The Fitbit board argued that the Court should dismiss the case because the investors did not make a pre-suit demand on the board nor adequately allege demand futility. The Court disagreed and found that the investors “have pled particularized facts” excusing demand under Aronson and Rales. When the suit was first filed, Fitbit’s board had seven members. Fitbit argued that the court should consider the board as it existed when the investors filed their second amended complaint when there were nine members in determining if demand would have been futile. Under Braddock v. Zimmerman, the Court sided with the investors finding that the operative time to consider the composition of the board is when the original complaint was filed.

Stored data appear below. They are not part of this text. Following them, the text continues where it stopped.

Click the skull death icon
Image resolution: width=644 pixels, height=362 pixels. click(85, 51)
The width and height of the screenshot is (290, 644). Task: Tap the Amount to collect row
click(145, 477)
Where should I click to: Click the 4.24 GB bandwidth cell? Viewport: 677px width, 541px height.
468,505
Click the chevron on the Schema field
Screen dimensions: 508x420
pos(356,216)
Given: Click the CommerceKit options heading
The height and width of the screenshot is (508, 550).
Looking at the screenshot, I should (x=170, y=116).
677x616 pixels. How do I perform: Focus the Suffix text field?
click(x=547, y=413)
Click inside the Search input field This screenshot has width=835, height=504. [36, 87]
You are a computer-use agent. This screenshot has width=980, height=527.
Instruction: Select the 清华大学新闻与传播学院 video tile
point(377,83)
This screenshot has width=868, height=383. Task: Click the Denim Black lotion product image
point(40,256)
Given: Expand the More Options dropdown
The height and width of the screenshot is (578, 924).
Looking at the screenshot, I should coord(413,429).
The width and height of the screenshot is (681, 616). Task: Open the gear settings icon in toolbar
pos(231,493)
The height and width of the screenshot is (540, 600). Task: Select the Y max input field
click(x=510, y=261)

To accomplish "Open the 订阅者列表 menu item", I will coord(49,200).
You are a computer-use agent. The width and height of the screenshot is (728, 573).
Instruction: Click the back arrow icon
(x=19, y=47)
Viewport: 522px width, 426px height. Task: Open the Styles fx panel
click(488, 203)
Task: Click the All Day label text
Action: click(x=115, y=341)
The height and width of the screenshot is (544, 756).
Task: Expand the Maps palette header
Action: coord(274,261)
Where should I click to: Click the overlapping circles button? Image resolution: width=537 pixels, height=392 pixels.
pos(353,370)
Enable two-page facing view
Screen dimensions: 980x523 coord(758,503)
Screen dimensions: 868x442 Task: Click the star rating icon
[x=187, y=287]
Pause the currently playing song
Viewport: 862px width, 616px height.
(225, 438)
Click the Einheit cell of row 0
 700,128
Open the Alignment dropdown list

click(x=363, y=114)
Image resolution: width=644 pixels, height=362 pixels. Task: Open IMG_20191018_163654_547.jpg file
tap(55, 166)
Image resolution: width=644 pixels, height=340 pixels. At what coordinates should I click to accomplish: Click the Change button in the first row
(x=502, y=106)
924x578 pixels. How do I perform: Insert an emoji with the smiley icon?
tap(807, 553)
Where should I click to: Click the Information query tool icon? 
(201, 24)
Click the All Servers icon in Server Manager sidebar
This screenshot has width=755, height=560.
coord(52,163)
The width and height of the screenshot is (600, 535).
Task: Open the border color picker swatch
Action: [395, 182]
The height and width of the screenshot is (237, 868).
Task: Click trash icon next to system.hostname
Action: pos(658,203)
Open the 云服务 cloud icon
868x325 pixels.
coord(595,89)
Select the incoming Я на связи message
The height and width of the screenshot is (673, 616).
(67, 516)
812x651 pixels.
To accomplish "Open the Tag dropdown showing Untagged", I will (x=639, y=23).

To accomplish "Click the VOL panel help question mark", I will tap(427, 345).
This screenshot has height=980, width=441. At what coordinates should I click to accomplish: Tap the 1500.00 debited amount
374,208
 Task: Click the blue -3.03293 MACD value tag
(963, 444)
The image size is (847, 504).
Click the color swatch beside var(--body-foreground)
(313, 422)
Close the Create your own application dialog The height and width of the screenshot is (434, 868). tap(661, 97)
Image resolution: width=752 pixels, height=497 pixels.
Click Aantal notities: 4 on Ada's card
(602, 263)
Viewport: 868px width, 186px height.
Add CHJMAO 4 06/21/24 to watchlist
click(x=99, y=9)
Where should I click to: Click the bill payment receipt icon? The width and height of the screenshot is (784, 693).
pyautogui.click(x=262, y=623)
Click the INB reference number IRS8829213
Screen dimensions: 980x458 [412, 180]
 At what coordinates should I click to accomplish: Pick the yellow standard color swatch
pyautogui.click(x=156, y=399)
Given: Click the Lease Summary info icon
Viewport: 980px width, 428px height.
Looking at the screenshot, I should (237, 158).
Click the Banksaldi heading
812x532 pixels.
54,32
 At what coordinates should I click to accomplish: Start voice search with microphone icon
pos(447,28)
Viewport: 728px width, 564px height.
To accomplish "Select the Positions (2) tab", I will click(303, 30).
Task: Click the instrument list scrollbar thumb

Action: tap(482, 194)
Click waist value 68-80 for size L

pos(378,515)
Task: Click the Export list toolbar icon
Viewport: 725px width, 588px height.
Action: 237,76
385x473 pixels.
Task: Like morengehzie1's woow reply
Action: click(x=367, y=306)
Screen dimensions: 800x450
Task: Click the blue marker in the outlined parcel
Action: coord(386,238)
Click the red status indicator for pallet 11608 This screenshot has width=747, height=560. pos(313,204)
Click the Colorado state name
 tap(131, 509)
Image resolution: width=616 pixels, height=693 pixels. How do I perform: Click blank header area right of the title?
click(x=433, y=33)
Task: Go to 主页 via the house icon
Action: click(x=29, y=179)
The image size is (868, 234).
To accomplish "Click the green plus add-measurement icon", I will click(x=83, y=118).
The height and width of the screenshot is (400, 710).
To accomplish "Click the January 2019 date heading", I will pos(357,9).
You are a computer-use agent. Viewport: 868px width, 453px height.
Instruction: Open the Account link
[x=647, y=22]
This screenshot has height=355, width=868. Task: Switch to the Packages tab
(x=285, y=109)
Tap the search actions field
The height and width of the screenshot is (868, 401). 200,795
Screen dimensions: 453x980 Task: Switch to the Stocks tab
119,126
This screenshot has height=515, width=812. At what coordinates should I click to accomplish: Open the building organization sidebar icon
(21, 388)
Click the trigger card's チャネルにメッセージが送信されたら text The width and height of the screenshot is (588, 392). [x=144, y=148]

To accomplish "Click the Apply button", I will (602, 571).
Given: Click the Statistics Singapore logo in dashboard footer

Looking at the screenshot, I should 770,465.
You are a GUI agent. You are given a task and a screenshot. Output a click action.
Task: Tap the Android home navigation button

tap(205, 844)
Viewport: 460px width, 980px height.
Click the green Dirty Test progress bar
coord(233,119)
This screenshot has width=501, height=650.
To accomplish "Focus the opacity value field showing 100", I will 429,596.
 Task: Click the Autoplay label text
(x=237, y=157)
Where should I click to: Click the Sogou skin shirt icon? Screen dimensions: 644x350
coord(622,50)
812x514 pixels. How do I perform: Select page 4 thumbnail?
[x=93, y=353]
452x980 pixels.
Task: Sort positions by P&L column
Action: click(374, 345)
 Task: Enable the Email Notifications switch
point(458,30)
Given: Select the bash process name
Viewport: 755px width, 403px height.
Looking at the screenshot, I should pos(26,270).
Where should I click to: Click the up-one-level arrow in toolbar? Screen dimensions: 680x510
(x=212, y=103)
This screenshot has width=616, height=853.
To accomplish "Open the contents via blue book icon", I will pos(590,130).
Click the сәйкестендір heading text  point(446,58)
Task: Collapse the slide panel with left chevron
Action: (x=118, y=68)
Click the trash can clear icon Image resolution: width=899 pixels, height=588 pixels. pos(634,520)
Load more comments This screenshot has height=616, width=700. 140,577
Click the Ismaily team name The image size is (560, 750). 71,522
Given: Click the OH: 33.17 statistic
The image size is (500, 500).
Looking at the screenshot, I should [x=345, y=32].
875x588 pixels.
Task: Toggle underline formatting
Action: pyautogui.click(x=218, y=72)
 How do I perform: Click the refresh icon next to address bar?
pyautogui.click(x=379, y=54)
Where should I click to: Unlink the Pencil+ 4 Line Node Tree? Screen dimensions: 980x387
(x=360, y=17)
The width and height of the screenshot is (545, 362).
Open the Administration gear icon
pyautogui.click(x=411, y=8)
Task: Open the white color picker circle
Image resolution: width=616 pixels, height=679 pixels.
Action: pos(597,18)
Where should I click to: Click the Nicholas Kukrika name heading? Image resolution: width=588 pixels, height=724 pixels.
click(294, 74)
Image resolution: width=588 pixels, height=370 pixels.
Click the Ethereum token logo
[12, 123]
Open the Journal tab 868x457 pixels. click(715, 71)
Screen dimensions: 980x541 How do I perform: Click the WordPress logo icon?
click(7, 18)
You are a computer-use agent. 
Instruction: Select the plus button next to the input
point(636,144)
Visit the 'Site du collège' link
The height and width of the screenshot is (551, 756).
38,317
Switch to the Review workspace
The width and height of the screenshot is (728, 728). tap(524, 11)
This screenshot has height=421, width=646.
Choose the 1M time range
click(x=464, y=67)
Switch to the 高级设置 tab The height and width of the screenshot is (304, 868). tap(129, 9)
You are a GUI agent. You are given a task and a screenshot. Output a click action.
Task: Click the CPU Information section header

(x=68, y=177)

The Court also refused to dismiss the complaint for failure to state a claim. The Court initially noted that if a complaint survives a motion under Rule 23.1, “it will likely survive a motion under Rule 12(b)(6).” The board’s additional argument here was that Plaintiffs’ claims are subject to exculpation under Section 102(b)(7) of the DGCL and the exculpation provision in Fitbit’s certificate of formation. The Court found that the exculpation provision does not extend to breaches of the duty of loyalty. In denying the Motion to Dismiss, the Court extended the Brophy decision for trades made, not by the insider himself, but by an entity he or she controls thus implicating the duty of loyalty. In addition, the Court found that the board’s actions surrounding the IPO, lock-up waivers, and the Secondary Offering also implicated the duty of loyalty, allowing both claims to survive.